Over the last few years, after Rio, I was invited to many, many different conferences. Over time I've realized: this is not where we're going to see change. We've seen positive activism happening in the last ten years at the grassroots level, in small communities. It's about the individuals that make up the statistics about consumption and pollution, as well as the people who feel the negative impact, who are actually going to be the change.

That's a powerful revelation.


It is powerful, because you realize that each individual really does count. And the more I've thought about it, the more I've realized that each person is a role model to all the people around us. Not only the children, but everybody. That's how cultures evolve and things become cool--the influence of a few individuals that catches on.

Are you choosing now to spend your energy speaking to groups other than politicians?

I speak to very wide range [of people], from adults to elementary school kids. I was speaking to the Nike Corporation a couple months ago and I really didn't know what to do at first--whether to address them as a corporation, or as individuals--but I decided to speak to them as individuals and asked them to think about what was important to them, and shared what was important to me. I think we share a lot of common human values, and they are connected to how we treat our environment and our communities.

Did Nike invite you to speak to them?

Yeah… I think they invite various speakers in. at their headquarters in Portland; they take very good care of their employees. Nike is trying to be seen as cleaning up its act, becoming more socially responsible. They actually have a sustainability department, which is working within Nike to try to change it. It's good--the people I met had worked in NGOs and had decided that the best way they could make change was right in the belly of the beast.

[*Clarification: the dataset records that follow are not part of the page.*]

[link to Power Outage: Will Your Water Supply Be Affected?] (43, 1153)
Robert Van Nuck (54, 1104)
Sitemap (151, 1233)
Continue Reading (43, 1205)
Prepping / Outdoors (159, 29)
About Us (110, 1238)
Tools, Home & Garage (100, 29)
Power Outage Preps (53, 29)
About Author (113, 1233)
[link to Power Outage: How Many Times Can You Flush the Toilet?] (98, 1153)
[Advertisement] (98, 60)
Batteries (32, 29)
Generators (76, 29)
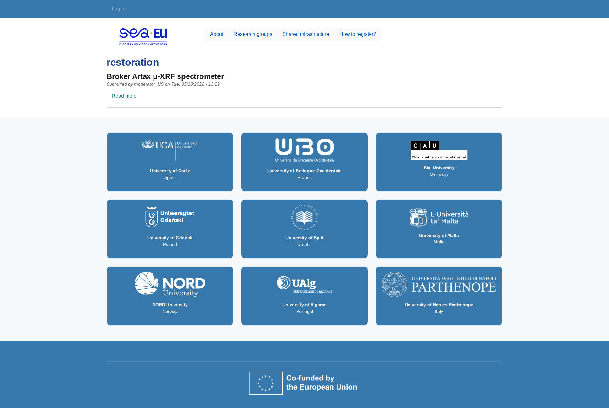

I still don't know how I feel about it. They're still Nike, and just by virtue of being so huge, a lot of negative things have come out of that. But they're responding to consumer pressure and changing. At the same time, it's kind of weird because they're only doing it to make sure that their sales aren't hurt.

What do you make of all the speculation over the death of the Kyoto Protocol, and how important are treaties like that for reducing global warming?

I think on the one hand, the actual groundwork for reducing emissions is going to be at such a smaller scale than the treaty. Despite waffling on the Kyoto Protocol, there are many companies and whole cities that have adopted it and are going ahead and reducing emissions. Toronto has apparently reduced emissions by three times of what it would have had to under the Kyoto Protocol. There's a whole roster of corporations in Canada that have met and surpassed the levels in the agreement.

A woman once asked me after a speech, "How can multinationals like Shell and others possibly meet Kyoto?" The fact is that Kyoto is just the tip of what we need to do to deal with global warming. What the Protocol is asking for in terms of emissions is not that big a deal.

But the Kyoto Protocol was the first treaty to recognize that we share an international resource: the atmosphere. We all depend on it. It's very symbolic, which is great, but the actions need to happen at the ground level. For it not to survive is really disappointing.